Exercise objective:
Reproduce the material from its first line through the line containing "click(x=62, y=1005)", renaming "folder" to "directory" and changing nothing else.
═════ Given information ═════
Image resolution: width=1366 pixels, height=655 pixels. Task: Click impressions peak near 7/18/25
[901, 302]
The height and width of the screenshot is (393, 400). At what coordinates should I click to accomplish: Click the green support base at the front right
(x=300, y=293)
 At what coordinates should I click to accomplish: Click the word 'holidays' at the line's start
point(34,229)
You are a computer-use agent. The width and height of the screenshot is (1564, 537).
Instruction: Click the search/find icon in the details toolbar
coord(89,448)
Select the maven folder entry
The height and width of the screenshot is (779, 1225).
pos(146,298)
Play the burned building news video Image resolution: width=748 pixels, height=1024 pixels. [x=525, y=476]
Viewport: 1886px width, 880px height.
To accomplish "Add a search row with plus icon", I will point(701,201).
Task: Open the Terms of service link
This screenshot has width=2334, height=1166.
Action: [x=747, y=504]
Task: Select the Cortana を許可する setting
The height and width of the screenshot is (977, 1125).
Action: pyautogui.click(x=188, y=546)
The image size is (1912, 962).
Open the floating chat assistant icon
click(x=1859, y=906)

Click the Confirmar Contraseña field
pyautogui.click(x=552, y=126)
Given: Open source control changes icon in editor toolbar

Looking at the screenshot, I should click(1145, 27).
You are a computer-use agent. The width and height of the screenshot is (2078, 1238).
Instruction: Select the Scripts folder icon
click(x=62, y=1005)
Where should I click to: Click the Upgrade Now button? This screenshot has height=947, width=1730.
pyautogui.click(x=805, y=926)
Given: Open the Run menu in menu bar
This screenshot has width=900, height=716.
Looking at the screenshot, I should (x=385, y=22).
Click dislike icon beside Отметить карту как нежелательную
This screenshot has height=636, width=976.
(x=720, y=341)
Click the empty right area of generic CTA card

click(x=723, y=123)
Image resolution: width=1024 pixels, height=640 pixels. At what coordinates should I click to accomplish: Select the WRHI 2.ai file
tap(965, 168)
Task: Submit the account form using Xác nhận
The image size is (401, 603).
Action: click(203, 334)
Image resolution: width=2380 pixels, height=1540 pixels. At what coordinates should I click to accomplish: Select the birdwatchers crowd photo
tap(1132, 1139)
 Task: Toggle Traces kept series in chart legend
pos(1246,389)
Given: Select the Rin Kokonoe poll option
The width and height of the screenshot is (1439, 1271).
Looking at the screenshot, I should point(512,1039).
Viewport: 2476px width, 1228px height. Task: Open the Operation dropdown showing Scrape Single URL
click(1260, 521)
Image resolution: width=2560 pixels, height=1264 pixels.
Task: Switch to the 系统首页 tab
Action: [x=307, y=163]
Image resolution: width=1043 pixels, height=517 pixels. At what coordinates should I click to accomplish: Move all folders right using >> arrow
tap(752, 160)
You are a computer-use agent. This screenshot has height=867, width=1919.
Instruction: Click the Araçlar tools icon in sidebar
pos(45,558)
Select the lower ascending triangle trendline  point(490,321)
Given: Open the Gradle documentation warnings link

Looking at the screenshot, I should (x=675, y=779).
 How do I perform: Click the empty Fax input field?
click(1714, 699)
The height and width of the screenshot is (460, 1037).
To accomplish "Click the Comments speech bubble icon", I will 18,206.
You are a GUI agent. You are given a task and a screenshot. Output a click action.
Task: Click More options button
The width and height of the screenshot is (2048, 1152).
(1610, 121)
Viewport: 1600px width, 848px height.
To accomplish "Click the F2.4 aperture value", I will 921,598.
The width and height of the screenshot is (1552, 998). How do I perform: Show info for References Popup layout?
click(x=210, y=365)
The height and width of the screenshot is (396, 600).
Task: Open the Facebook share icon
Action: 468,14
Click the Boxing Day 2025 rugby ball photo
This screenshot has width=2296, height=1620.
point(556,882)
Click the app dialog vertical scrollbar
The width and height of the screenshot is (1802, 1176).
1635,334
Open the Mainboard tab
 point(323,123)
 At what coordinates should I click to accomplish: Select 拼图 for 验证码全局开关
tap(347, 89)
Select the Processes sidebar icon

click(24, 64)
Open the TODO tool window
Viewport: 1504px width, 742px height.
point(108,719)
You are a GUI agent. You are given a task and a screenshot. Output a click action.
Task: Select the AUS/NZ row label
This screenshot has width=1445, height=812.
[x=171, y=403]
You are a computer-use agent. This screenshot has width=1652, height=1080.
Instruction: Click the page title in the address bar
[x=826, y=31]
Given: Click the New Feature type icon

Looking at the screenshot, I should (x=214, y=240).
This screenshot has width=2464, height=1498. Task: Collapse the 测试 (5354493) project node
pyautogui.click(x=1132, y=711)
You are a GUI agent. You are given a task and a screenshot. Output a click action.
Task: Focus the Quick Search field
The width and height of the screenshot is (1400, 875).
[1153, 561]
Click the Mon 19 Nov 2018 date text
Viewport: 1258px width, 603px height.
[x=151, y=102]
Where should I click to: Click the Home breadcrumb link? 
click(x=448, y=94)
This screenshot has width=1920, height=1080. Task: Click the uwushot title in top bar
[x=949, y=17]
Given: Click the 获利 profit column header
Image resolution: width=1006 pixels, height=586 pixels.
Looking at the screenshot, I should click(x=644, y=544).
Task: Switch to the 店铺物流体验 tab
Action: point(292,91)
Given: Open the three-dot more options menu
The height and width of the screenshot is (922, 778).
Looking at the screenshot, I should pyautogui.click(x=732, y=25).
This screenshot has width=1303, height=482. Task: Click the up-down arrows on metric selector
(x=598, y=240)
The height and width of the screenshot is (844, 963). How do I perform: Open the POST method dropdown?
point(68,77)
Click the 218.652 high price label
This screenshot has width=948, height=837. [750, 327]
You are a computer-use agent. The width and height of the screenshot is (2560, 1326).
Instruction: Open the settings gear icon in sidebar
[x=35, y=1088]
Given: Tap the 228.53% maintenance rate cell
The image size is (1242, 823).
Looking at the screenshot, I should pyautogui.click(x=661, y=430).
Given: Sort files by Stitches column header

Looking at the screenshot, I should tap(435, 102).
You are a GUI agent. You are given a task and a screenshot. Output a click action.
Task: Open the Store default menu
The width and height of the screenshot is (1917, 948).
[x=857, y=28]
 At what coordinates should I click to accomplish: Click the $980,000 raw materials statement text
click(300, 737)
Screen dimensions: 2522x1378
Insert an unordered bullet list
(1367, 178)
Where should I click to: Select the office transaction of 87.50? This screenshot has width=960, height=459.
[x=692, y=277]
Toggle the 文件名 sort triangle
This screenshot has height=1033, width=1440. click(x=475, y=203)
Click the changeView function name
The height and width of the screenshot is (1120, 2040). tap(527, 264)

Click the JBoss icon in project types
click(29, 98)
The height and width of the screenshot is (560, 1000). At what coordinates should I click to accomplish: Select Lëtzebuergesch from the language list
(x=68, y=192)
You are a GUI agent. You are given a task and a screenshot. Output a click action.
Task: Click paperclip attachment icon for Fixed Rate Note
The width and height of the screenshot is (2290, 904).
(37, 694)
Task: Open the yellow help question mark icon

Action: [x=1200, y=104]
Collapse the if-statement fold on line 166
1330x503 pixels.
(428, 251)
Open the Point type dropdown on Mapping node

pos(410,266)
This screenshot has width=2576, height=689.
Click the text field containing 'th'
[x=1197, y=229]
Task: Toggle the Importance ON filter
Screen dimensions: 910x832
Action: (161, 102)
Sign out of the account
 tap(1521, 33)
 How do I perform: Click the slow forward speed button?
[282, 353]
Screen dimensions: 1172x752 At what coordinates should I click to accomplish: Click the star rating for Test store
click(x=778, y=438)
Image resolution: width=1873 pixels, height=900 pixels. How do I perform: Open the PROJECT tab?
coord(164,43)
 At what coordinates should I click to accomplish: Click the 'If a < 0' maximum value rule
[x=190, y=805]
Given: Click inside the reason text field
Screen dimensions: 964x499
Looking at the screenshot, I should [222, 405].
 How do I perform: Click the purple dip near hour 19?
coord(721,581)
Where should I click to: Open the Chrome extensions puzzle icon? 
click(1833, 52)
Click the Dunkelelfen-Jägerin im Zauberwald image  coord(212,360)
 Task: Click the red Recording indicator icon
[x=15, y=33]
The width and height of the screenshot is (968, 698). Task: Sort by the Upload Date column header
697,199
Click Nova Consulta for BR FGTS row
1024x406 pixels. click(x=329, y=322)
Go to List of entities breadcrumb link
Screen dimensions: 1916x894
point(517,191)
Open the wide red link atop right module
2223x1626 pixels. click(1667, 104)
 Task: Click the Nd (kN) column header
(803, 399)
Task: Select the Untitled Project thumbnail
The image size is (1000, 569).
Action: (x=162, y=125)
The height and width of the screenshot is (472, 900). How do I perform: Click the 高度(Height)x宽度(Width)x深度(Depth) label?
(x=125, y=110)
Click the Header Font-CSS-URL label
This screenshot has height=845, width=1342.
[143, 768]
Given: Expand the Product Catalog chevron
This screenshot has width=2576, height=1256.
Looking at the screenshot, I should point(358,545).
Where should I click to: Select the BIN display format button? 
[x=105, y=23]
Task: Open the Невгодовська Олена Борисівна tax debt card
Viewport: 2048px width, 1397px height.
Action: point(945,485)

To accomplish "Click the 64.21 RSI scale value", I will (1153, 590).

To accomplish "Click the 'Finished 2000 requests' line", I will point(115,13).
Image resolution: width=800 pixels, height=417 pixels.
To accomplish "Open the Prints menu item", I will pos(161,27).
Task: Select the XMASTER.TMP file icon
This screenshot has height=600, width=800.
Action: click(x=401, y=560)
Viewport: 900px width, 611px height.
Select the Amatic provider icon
═════
Output of the task:
Image resolution: width=1366 pixels, height=655 pixels. Task: Click impressions peak near 7/18/25
[901, 302]
The height and width of the screenshot is (393, 400). At what coordinates should I click to accomplish: Click the green support base at the front right
(x=300, y=293)
 At what coordinates should I click to accomplish: Click the word 'holidays' at the line's start
point(34,229)
You are a computer-use agent. The width and height of the screenshot is (1564, 537).
Instruction: Click the search/find icon in the details toolbar
coord(89,448)
Select the maven directory entry
The height and width of the screenshot is (779, 1225).
pos(146,298)
Play the burned building news video Image resolution: width=748 pixels, height=1024 pixels. [x=525, y=476]
Viewport: 1886px width, 880px height.
To accomplish "Add a search row with plus icon", I will point(701,201).
Task: Open the Terms of service link
This screenshot has width=2334, height=1166.
Action: [x=747, y=504]
Task: Select the Cortana を許可する setting
The height and width of the screenshot is (977, 1125).
Action: pyautogui.click(x=188, y=546)
The image size is (1912, 962).
Open the floating chat assistant icon
click(x=1859, y=906)

Click the Confirmar Contraseña field
pyautogui.click(x=552, y=126)
Given: Open source control changes icon in editor toolbar

Looking at the screenshot, I should click(1145, 27).
You are a computer-use agent. The width and height of the screenshot is (2078, 1238).
Instruction: Select the Scripts directory icon
click(x=62, y=1005)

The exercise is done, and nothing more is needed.